- [PARTS OF THE EXERCISE]:
a - In the news report on the Barrow County and Winder service dispute, who led the fourth mediation session?
b - From the news report on the Barrow County and Winder service dispute, reproduce the stretch from "Elected representatives and" through "with an agreement." word for word.

- [EXTRACT TO READ]:
Barrow County and the City of Winder have yet to resolve two outstanding service-delivery issues, and a court-ordered mediation session earlier this month did not yield any agreements, leaving both parties uncertain about when the issue will be put to rest and when an updated service-delivery strategy agreement will be put in place.
Elected representatives and other officials representing the county and each municipality in the county met in a private session for more than six hours Nov. 5 at the Georgia Club in Statham to discuss the issues of water utility service and county road maintenance but did not come away with an agreement.
It was the fourth mediation session over the past year between the sides and was led by retired Georgia Supreme Court Chief Justice Norman Fletcher. Fletcher was appointed as the mediator in September by retired Chief Judge David Sweat of the Western Judicial Circuit in Athens-Clarke and Oconee counties, who was assigned to the case in Barrow County Superior Court.
The parties “mediated in good faith, exchanging a number of proposals on each of these issues,” Fletcher wrote in his report to the court. The parties were required to sign non-disclosure agreements prior to the session.
The case now heads back to Sweat, though it’s not clear whether he will order the parties to talk again or make a ruling on the issues, or when the case will go back in front of him. County attorney Angie Davis said she does not expect another mediation session and the county has previously asked the court to make a determination on the remaining issues.

- [STUDY MATERIAL]:
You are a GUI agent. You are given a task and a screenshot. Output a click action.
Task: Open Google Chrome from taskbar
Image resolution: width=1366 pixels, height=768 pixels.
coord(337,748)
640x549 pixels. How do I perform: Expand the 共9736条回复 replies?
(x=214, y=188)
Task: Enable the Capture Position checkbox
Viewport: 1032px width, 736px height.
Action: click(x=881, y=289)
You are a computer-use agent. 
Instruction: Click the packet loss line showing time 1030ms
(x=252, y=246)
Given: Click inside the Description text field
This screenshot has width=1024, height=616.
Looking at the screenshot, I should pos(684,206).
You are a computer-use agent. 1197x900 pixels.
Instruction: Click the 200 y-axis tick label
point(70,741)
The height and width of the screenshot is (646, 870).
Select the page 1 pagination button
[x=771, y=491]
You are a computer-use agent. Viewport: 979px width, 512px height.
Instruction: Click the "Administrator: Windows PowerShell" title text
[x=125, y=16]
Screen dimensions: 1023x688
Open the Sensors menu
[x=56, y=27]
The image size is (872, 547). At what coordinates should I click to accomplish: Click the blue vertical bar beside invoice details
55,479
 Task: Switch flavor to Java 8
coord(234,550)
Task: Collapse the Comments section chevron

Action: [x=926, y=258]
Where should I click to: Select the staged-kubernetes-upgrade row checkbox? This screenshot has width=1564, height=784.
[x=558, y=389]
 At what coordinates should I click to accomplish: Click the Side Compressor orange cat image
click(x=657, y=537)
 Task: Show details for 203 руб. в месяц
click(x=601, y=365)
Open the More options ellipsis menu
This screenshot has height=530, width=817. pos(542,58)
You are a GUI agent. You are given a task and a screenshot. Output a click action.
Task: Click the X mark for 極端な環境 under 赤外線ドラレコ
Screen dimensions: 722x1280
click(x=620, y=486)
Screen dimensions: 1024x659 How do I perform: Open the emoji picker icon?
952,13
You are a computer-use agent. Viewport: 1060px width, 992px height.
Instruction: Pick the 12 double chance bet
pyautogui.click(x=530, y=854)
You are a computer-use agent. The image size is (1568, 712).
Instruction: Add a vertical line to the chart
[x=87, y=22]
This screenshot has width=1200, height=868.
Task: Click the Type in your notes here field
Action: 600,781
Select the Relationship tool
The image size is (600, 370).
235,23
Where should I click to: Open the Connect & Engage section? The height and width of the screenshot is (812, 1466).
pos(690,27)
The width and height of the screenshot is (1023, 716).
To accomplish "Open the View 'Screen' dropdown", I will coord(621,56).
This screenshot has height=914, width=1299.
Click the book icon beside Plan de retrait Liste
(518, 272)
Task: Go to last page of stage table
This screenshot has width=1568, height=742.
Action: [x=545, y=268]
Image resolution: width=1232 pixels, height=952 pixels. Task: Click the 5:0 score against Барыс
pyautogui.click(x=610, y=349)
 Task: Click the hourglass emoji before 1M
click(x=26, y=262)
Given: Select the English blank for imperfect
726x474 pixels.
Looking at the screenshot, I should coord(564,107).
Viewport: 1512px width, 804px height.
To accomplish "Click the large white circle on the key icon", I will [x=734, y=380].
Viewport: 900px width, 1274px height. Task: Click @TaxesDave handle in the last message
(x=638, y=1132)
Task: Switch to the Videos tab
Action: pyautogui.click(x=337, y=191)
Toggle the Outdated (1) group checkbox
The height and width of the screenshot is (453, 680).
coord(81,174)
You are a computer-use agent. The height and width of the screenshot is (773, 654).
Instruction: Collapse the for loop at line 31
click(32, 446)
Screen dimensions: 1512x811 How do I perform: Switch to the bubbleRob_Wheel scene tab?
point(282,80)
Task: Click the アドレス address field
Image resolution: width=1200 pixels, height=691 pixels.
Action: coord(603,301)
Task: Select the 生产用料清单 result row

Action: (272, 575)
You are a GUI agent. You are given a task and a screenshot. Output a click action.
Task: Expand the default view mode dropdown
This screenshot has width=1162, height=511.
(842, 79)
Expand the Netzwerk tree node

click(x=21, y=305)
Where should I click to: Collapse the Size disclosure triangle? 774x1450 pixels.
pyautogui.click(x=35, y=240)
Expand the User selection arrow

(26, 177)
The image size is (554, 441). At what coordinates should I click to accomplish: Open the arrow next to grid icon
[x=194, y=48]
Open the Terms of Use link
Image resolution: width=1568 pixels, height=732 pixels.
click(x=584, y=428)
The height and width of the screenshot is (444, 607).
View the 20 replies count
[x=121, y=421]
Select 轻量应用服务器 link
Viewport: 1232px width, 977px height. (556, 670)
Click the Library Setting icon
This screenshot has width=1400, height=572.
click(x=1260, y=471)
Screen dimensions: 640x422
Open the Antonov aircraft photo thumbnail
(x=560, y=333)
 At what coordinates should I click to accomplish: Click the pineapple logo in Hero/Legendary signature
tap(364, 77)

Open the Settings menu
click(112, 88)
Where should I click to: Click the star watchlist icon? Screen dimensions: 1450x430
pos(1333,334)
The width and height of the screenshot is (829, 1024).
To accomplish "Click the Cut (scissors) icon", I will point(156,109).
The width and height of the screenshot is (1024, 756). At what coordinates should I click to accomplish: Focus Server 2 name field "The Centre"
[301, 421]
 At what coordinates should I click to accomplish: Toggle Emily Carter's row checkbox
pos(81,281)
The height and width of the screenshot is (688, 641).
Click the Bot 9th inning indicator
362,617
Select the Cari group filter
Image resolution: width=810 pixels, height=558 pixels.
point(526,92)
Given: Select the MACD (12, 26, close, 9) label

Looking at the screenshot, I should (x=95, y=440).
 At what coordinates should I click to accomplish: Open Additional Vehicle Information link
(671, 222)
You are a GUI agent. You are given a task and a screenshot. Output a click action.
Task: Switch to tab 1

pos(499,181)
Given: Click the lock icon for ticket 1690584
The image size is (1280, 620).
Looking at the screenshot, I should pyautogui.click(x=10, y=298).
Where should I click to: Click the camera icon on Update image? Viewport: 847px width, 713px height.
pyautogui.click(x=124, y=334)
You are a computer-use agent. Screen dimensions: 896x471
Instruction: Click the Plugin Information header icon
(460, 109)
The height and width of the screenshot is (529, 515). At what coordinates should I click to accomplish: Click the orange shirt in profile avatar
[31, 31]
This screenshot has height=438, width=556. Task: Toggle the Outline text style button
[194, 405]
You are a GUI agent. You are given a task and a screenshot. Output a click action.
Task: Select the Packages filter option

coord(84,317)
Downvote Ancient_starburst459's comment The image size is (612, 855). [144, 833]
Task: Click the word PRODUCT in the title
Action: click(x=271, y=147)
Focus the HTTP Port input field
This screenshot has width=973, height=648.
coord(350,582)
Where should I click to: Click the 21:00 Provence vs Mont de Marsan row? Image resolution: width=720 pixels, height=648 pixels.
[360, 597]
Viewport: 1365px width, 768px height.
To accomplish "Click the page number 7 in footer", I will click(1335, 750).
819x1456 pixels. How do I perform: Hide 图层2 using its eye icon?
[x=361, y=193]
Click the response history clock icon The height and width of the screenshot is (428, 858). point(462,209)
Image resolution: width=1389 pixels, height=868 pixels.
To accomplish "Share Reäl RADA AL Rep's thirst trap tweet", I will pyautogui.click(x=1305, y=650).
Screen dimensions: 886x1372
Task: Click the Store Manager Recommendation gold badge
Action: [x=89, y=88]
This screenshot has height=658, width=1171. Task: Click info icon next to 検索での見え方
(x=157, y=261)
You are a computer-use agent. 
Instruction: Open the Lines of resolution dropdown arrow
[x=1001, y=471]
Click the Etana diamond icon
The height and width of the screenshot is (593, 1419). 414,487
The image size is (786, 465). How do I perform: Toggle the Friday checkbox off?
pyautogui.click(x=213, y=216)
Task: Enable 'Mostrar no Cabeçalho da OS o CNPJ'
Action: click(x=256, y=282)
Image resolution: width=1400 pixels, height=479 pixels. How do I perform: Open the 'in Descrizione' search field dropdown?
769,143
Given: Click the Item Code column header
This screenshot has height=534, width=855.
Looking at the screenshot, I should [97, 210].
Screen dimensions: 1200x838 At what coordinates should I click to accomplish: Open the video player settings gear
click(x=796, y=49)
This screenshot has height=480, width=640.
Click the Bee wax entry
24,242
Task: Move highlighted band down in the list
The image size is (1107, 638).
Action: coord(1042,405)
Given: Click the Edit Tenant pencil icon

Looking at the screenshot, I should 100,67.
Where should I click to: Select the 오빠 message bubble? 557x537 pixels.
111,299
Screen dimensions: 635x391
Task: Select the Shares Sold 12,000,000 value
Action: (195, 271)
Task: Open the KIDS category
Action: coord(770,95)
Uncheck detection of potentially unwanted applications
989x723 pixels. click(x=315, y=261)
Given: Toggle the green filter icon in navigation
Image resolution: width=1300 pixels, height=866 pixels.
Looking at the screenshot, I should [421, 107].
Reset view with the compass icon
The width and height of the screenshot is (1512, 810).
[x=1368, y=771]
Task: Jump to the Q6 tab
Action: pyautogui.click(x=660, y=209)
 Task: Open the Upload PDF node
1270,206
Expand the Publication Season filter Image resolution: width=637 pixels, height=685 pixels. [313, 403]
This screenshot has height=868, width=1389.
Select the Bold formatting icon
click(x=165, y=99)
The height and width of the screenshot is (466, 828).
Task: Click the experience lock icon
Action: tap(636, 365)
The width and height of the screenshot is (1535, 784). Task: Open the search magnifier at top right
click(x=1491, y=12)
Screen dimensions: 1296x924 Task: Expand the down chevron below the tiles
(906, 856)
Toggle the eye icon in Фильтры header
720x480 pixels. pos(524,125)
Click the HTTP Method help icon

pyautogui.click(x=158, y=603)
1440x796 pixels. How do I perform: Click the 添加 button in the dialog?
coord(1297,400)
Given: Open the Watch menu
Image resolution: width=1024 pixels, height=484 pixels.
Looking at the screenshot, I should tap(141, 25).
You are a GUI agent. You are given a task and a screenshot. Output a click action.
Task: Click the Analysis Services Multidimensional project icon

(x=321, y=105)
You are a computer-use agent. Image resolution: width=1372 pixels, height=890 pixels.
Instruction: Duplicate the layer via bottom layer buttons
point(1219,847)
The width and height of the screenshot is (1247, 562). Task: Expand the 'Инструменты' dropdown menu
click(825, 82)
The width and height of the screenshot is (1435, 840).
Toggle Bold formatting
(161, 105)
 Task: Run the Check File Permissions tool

- [RESPONSES]:
a - Retired Georgia Supreme Court Chief Justice Norman Fletcher led it.

b -
Elected representatives and other officials representing the county and each municipality in the county met in a private session for more than six hours Nov. 5 at the Georgia Club in Statham to discuss the issues of water utility service and county road maintenance but did not come away with an agreement.